The shares will be issued using the company’s existing Listing Rule 7.1 capacity, which permits ASX-listed entities to issue up to 15% of their share capital without shareholder approval. This mechanism allows FortifAI to deploy capital quickly without convening an extraordinary general meeting, a material advantage when timing is critical.
Settlement is scheduled for 26 February 2026, with the shares expected to rank equally with existing ordinary shares on issue.
What is a strategic placement and why it matters
A strategic placement refers to a capital raise structured to bring specific investors onto the register, often institutional fund managers or cornerstone investors with sector expertise. Unlike broad-scale placements open to multiple participants, strategic placements are typically negotiated directly with a single party or small group.
Listing Rule 7.1 capacity allows ASX-listed companies to issue new shares equal to 15% of their existing share capital within a 12-month period without requiring shareholder approval. This threshold resets annually at the company’s annual general meeting, providing management with flexibility to respond to opportunities or funding needs without convening special meetings.
Companies favour this structure for several reasons:
- Speed: No shareholder vote required, enabling faster execution
- Alignment: Introduces sophisticated, long-term oriented investors
- Reduced dilution complexity: Avoids retail participation mechanics such as share purchase plans or entitlement offers
For FortifAI, the placement introduces an institutional shareholder without triggering the administrative burden of a broader capital raise. The single-investor structure also signals concentrated conviction in the company’s direction, rather than opportunistic participation from multiple parties seeking short-term exposure.

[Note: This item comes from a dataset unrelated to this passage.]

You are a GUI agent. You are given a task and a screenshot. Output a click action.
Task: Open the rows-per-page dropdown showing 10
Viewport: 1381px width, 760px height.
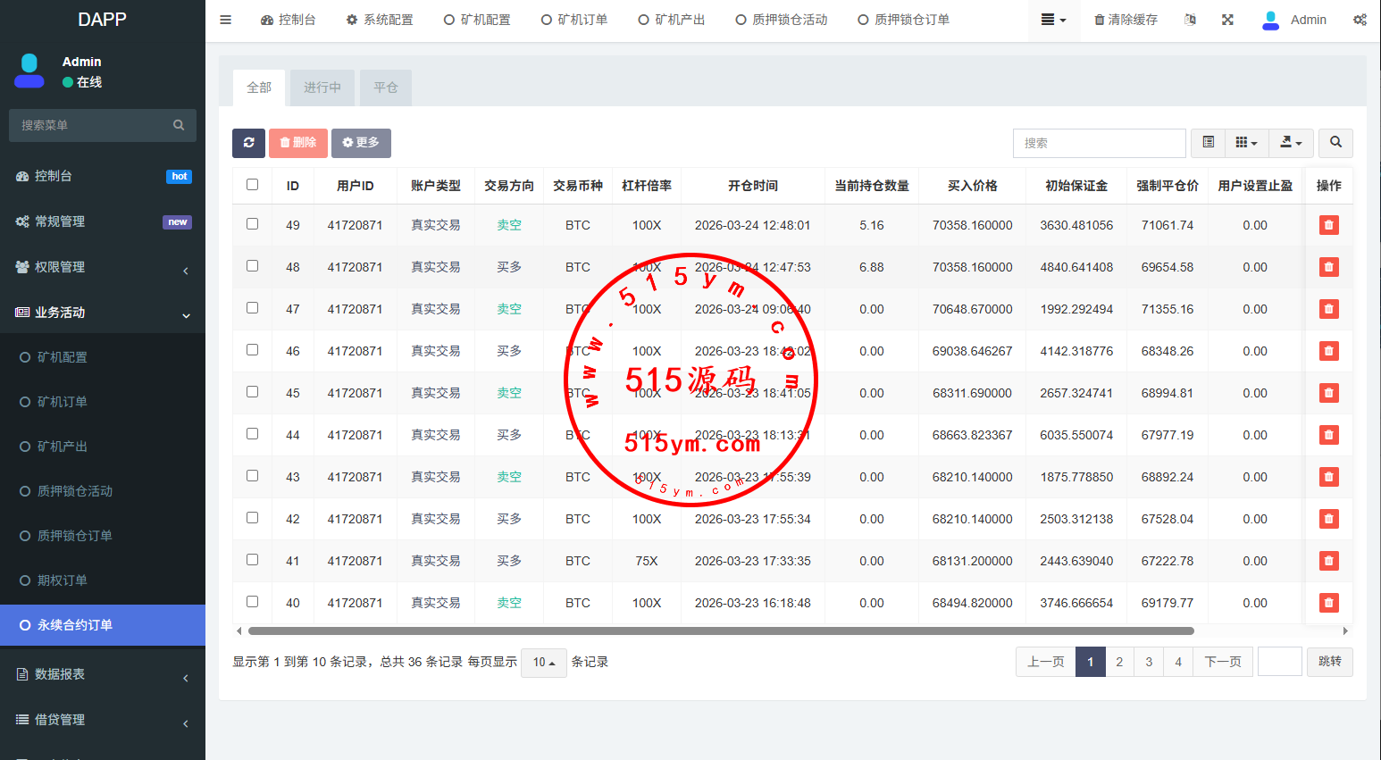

Funds earmarked for development milestones and commercialisation
The $5 million raised will be allocated across three stated priorities:
- Advancing key development milestones
- Driving commercialisation activities
- General working capital
FortifAI operates across two core business lines: the Nol8 AI Data Plane Technology and the Mighty Kingdom Games Studio. Nol8 is positioned as a foundational AI infrastructure platform for the era of autonomous agents. The technology combines neural-network-based algorithms with FPGA (Field-Programmable Gate Array) hardware acceleration, targeting speed, efficiency, and scalability for demanding AI environments.
The company has not disclosed specific milestones or timelines for deployment of the funds beyond the settlement date. However, the capital injection provides runway to execute on development priorities without immediate pressure for follow-on funding.
| Placement Term | Detail |
|---|---|
| Amount Raised | $5,000,000 |
| Issue Price | $0.30 per share |
| Shares Issued | 16,666,667 |
| Settlement Date | 26 February 2026 |
Placement costs and structure
FortifAI appointed 708 Capital and Sandton Capital Advisory as joint lead managers for the placement. The fee structure comprises a 2% management fee and a 4% selling fee, totalling 6% of gross proceeds. These fees may be taken in shares rather than cash, a common arrangement in small-cap placements that preserves liquidity while compensating advisers.
A 6% total fee sits within standard market ranges for placements of this size and structure. The arrangement does not present material dilution concerns beyond the placement itself.
What this means for FortifAI shareholders
The placement strengthens the balance sheet ahead of commercialisation activity and introduces a sophisticated institutional shareholder to the register. The Board’s characterisation of the investor as one of Australia’s leading investment managers suggests a credible, long-term oriented participant with sector expertise and alignment with the company’s strategic direction.
The capital raise provides FortifAI with runway to execute on development milestones without immediate pressure for follow-on funding. However, the announcement does not detail specific commercialisation timelines, product launch schedules, or revenue targets, limiting the ability to assess near-term catalysts.
FortifAI remains positioned as an AI infrastructure company targeting efficiency and expansion opportunities in technology. The dual focus on Nol8’s foundational AI Data Plane and Mighty Kingdom’s games portfolio reflects a diversified approach to revenue generation, though the relative priority of each business line in the capital allocation remains unstated.
The placement provides financial capacity to advance the business while introducing institutional backing that may enhance credibility with future partners, customers, or investors.